- Extracto del documento

Crónicas argelinas

Albert Camus

Fragmento

cap-2

Prólogo

En este libro se encontrará una selección de artículos y de textos relacionados con Argelia. Abarcan un período de veinte años, desde 1939, cuando casi nadie se interesaba en Francia por ese país, hasta 1958, cuando todo el mundo habla de él. No habría bastado un volumen para contener todos estos artículos. Ha habido que eliminar las repeticiones y los comentarios demasiado generales, y conservar en especial los hechos, las cifras y las sugerencias que todavía pueden ser útiles. Tal cual están, estos textos resumen la posición de un hombre que, al haberse encontrado desde muy joven ante la miseria argelina, ha multiplicado en vano sus advertencias y que, consciente desde hace mucho de las responsabilidades que tiene su país, no puede aprobar una política de conservación o de opresión en Argelia. Pero, como soy consciente desde hace mucho tiempo de la realidad argelina, tampoco puedo aprobar una política de abandono que dejaría al pueblo árabe a merced de una miseria mucho mayor, arrancaría de sus raíces seculares al pueblo francés de Argelia y favorecería solamente, sin beneficio para ninguna de las partes, al nuevo imperialismo que amenaza la libertad de Francia y de Occidente.

Semejante posición no satisface a nadie hoy día, y sé por anticipado el recibimiento que va a tener por ambas partes. Lo lamento sinceramente, pero no puedo cambiar lo que siento y lo que creo. Además, acerca de este tema, tampoco me satisface nadie. Por eso, ante la imposibilidad de unirme a ninguna de las posiciones extremas existentes, ante la desaparición progresiva de esa tercera posición en la que aún era posible conservar la cabeza fría, dudando también de mis convicciones y de mis conocimientos, seguro al fin de que la verdadera causa de nuestras locuras reside en las costumbres y el funcionamiento de nuestra sociedad intelectual y política, he decidido no participar más en las incesantes polémicas que no tienen otro efecto que el de enquistar en Argelia las posiciones intransigentes que se encuentran enfrentadas y el de dividir un poco más una Francia ya de por sí envenenada por los odios y las sectas.

- Filas mostradas
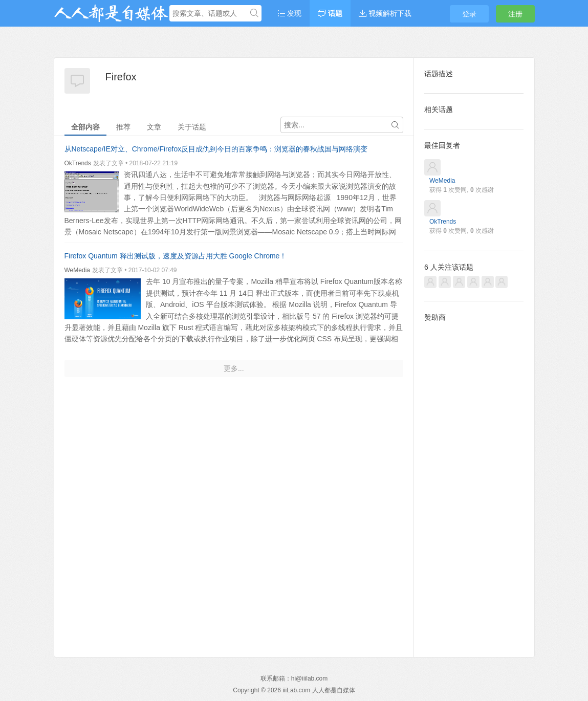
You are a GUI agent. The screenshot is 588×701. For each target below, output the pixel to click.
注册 (515, 14)
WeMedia (77, 270)
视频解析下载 (385, 13)
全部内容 (85, 127)
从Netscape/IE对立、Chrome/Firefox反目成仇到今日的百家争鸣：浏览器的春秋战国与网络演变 (216, 149)
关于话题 (192, 127)
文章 (154, 127)
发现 (290, 13)
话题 (330, 13)
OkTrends (78, 163)
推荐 (123, 127)
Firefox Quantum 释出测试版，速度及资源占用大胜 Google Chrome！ (176, 256)
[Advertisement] (474, 481)
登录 (469, 14)
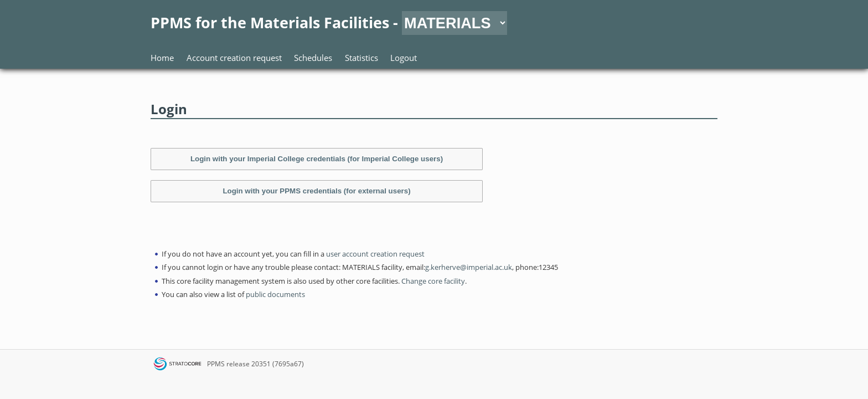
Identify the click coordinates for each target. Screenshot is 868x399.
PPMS (216, 364)
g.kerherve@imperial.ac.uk (468, 267)
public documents (275, 294)
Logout (404, 58)
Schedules (313, 58)
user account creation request (375, 254)
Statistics (361, 58)
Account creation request (234, 58)
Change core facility (433, 281)
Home (162, 58)
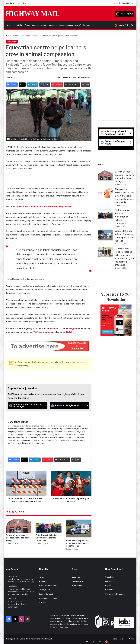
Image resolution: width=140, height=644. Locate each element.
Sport (44, 25)
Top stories (123, 639)
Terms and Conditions (48, 598)
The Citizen (87, 25)
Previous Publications (48, 585)
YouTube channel (42, 332)
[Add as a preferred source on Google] (125, 14)
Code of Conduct (46, 594)
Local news (26, 36)
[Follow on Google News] (69, 406)
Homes (108, 585)
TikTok (69, 332)
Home (9, 36)
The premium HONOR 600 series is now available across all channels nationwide (124, 196)
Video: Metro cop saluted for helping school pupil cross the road (77, 543)
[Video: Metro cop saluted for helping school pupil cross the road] (78, 528)
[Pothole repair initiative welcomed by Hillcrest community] (49, 526)
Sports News (77, 585)
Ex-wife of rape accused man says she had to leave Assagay (17, 538)
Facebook (55, 328)
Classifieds (17, 25)
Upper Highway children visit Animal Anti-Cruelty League (43, 206)
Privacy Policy (44, 590)
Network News (78, 581)
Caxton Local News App (115, 594)
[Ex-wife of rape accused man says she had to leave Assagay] (19, 526)
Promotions (52, 25)
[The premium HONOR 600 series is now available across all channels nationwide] (105, 193)
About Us (43, 581)
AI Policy (42, 602)
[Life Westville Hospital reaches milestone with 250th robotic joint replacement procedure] (105, 252)
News (9, 25)
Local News (77, 577)
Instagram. (72, 328)
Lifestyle (27, 25)
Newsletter (110, 590)
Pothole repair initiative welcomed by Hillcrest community (46, 538)
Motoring (36, 25)
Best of (77, 25)
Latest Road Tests (113, 581)
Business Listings (66, 25)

- Lista de tareas
a - Repite íntegro el extracto del documento.
b - Escribe otra vez, completas, las filas que empiezan en la que contiene "AI Policy (42, 602)" y siguen hasta la última fila, ambas incluidas. Aumenta en 149 cada número de sus coordenadas.

- Respuestas esperadas
a -
Crónicas argelinas

Albert Camus

Fragmento

cap-2

Prólogo

En este libro se encontrará una selección de artículos y de textos relacionados con Argelia. Abarcan un período de veinte años, desde 1939, cuando casi nadie se interesaba en Francia por ese país, hasta 1958, cuando todo el mundo habla de él. No habría bastado un volumen para contener todos estos artículos. Ha habido que eliminar las repeticiones y los comentarios demasiado generales, y conservar en especial los hechos, las cifras y las sugerencias que todavía pueden ser útiles. Tal cual están, estos textos resumen la posición de un hombre que, al haberse encontrado desde muy joven ante la miseria argelina, ha multiplicado en vano sus advertencias y que, consciente desde hace mucho de las responsabilidades que tiene su país, no puede aprobar una política de conservación o de opresión en Argelia. Pero, como soy consciente desde hace mucho tiempo de la realidad argelina, tampoco puedo aprobar una política de abandono que dejaría al pueblo árabe a merced de una miseria mucho mayor, arrancaría de sus raíces seculares al pueblo francés de Argelia y favorecería solamente, sin beneficio para ninguna de las partes, al nuevo imperialismo que amenaza la libertad de Francia y de Occidente.

Semejante posición no satisface a nadie hoy día, y sé por anticipado el recibimiento que va a tener por ambas partes. Lo lamento sinceramente, pero no puedo cambiar lo que siento y lo que creo. Además, acerca de este tema, tampoco me satisface nadie. Por eso, ante la imposibilidad de unirme a ninguna de las posiciones extremas existentes, ante la desaparición progresiva de esa tercera posición en la que aún era posible conservar la cabeza fría, dudando también de mis convicciones y de mis conocimientos, seguro al fin de que la verdadera causa de nuestras locuras reside en las costumbres y el funcionamiento de nuestra sociedad intelectual y política, he decidido no participar más en las incesantes polémicas que no tienen otro efecto que el de enquistar en Argelia las posiciones intransigentes que se encuentran enfrentadas y el de dividir un poco más una Francia ya de por sí envenenada por los odios y las sectas.

b -
AI Policy (191, 751)
[Life Westville Hospital reaches milestone with 250th robotic joint replacement procedure] (254, 401)
News (158, 174)
Local News (226, 726)
Instagram. (221, 477)
Lifestyle (176, 174)
Newsletter (259, 739)
Pothole repair initiative welcomed by Hillcrest community (195, 687)
Motoring (185, 174)
Best of (226, 174)
Latest Road Tests (262, 730)
Business Listings (215, 174)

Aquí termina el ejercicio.